Resistance seems to be a common theme in your work. In the material you use, there’s a lot of tension and performative actions with literal physical resistance but then also there’s this overarching idea of queer resistance. I think of the idiom of respecting existence or expecting resistance; what are your thoughts on this? Yeah, no, I definitely agree with you and I think about existence a lot. I kind of retracted from saying that for a bit there because I felt like it was reducing my work’s bigger meaning, or it didn’t encompass the whole idea of embodiment I am wishing to convey in my work. However, I have come back to it recently, the whole idea of just existing, living, and how we exist within ourselves, and [...] within the world and how important, but also, how simulated that can be and how different it is for everybody. I think resistance is a big part of my work, it’s a necessity [that] just lives underneath all my ideas – that idea of resistance.

Top Left Untitled (cock cage) Lower Left Untitled (tampon soup) Right Untitled (dear gay diary)

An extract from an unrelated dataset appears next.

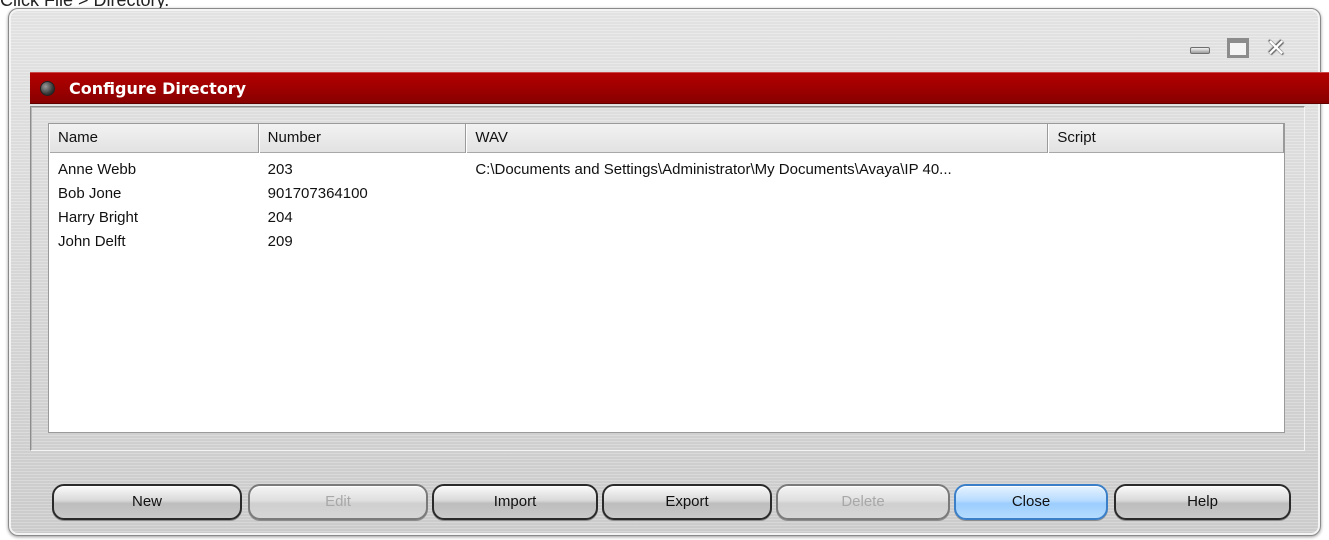  I want to click on list-header: Name Number WAV Script, so click(666, 138).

Do you think that you would naturally perform this much if you were not an artist? Do you think that we are all performance artists? I believe, to an extent, everyone is a performance artist. I think that everyone performs, one way or another. There’s always an element of performance. Gender performativity, for example, is that whole idea that we have to repeat something over and over again and ingrain it into our everyday life in order to present, or to create a sense of identity. I guess that goes into theories around gender performativity that Judith Butler has. How do you feel about translating theoretical ideas or ideas that we discuss at our school into a real tangible video on performance that a larger audience can understand? That is something I am questioning a lot lately. It is something that I think needs to be questioned a little bit more. I think I draw from my own experience, mostly, I draw from my own relationship to objects and material things and in performance and video I try to emulate how I feel about certain things through those notions of theory.

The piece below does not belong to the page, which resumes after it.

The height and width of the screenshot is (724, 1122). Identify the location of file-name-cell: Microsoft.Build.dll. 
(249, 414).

I find your work fairly accessible. For example, you have an excellent Instagram account and operate on the internet as a performance artist, and the theory runs underneath as if it is so paramount to your personal experience. Where can we find your work, to see how your ideas evolve? You can find bits and bobs on my Instagram, which is titled @untitledizzi. Oddly enough, that’s a bit funny. I just post all sorts of random bits and bobs on there. Sometimes it’s three pictures of myself in a row, just because I feel like it, and other times it’s colours, materials, shadows, objects, my friends. But there’s no sort of continuity within it, just kind of the existence. It’s a document of existence and art, [an] experiment that keeps on going. It all just encompasses my life and myself as a whole. There’s not really any detachment from anything I do. It all happens together in an ecosystem. ▪︎

GENDERED OBJECTS AND GENDER IN SOCIETY AFFECTS LOTS OF PEOPLE WHO DON’T CONFORM SO EASILY.